Breach of Contract; Breach of Implied Covenant of Good Faith and Fair Dealing; and Specific Performance
Save Mart Supermarkets v. Orchard Supply Hardware
Superior Court of the State of California, County of Fresno, Case No. 09CECG01020
|Counsel for Defendant:||Bernard P. Simons, Esq. of Reed Smith|
|Expert for Defandant:||Marc S. Margulis, C.F.A., A.S.A., M.B.A|
On September 4, 2007, Save Mart (Lessor) and Orchard Supply Hardware (OSH) (Lessee) executed a lease and construction rider for a 54,850 sq. ft. “to be built” building in an 88,275 sq. ft. “to be built” community shopping center planned to consist of four buildings on an 8.59 acre corner parcel in northwest Fresno, California. The term of the lease was 20 years at a fixed, annual, triple net rent. Rent was to begin after Lessor delivered to OSH the building and after all on/off site improvements were completed. A second major tenant was purported to be CVS but negotiations failed due to the economic climate. Save Mart was unable to find another pharmacy tenant or tenants for any of the other intended spaces in the proposed shopping center, aside from OSH.
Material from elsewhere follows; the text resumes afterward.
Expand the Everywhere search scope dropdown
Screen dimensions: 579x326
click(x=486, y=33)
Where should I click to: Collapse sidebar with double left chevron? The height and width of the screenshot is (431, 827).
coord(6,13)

At no time did OSH anticipate being the sole tenant; at all times, OSH intended to be one of multiple, economically interdependent tenants. The Lessor’s failure to identify and lease to other tenants denied OSH a material inducement in the execution of the lease and shifted substantial risks from the Lessor to OSH.
In November of 2008, Save Mart sends a proposed First Amendment to OSH which sought OSH’s approval to allow phased construction of the site due to the state of the economy, despite its subsequent contention that it did not need OSH’s approval to do so. Phased construction would violate, not just the intent of the lease agreement, but several of its provisions including i) the right to quiet enjoyment, ii) that the Center would be
operated and maintained in good condition and in a manner comparable to similar properties in Fresno, and iii) an explicit provision protecting the Tenant from activities by the Landlord that would limit Tenant’s access, impede traffic, or impede the flow of Tenant’s customers to and from the premises. Simply, OSH contended that the lease neither contemplated nor allowed phased construction.
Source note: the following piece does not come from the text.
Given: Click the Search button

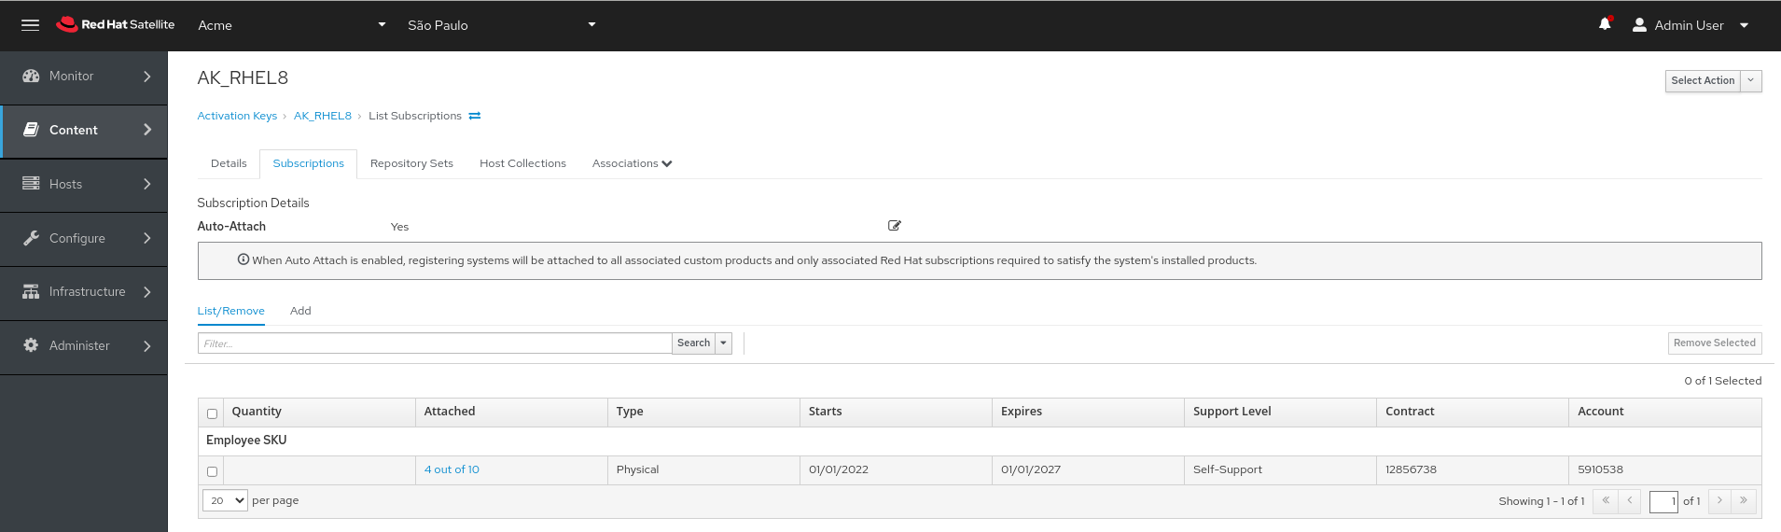Looking at the screenshot, I should click(x=693, y=343).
In February of 2009, OSH responds in good faith to Save Mart’s proposed First Amendment indicating its willingness to agree to phasing in return for nominal rent concessions as consideration for a valuable concession. Save Mart declined OSH’s proposal and declined to negotiate. Save Mart commences grading on March 16, 2009 but does not pull permits which had been approved and available on December 19, 2008.
OSH informs Save Mart on March 18 that it intends to exercise its right to termination followed by its notice of termination.
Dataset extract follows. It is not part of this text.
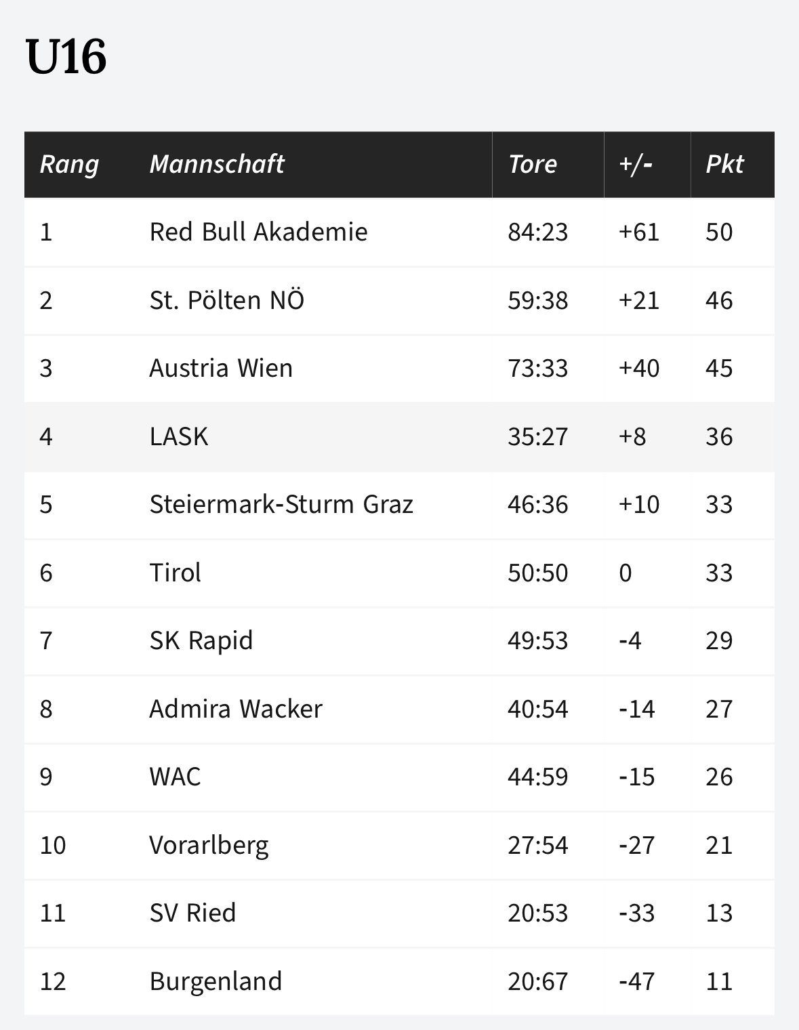Click Burgenland's -47 goal difference
Viewport: 799px width, 1030px height.
pos(636,981)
As of the date of trial in March of 2011, neither the OSH building nor any other portion of the shopping center had been built. As of the trial date, Save Mart had found no tenant to replace OSH or tenants for any of the other planned buildings for its proposed shopping center.
Marc S. Margulis of Mammoth Advisors, Inc. was retained as the damages expert on behalf of Defendant, OSH to i) analyze and rebut, as appropriate, the analysis and opinion of Plaintiff’s damages expert and ii) determine Save Mart’s damages independently under a presumption of OSH’s liability. Mr. Margulis’ independent analysis confirmed the testimony of one of Plaintiff’s experts and another of Defendant’s experts that the OSH lease could be replaced with one with comparable economic value to the Plaintiff within 5 years. He, then, calculated alleged damages recoverable under California Civil Code Sec. 1951.2 and determined, consistent with benefit-of-the-bargain theory, that offsetting lost rents was the opportunity value, or earning power, of the more than $10,000,000 of on-site, off-site and building costs avoided by Save Mart until such
time as the current harsh economic climate improves and a tenant is found to replace OSH. Mr. Margulis testified at trial in Fresno, the home of Save Mart’s headquarters. A motion by Plaintiff’s counsel to exclude only that portion of Mr. Margulis’ testimony pertaining to offsets was sustained.
The jury found in favor of the Plaintiff. Subsequent motions were denied. An appeal was filed, but was settled on terms favorable to OSH.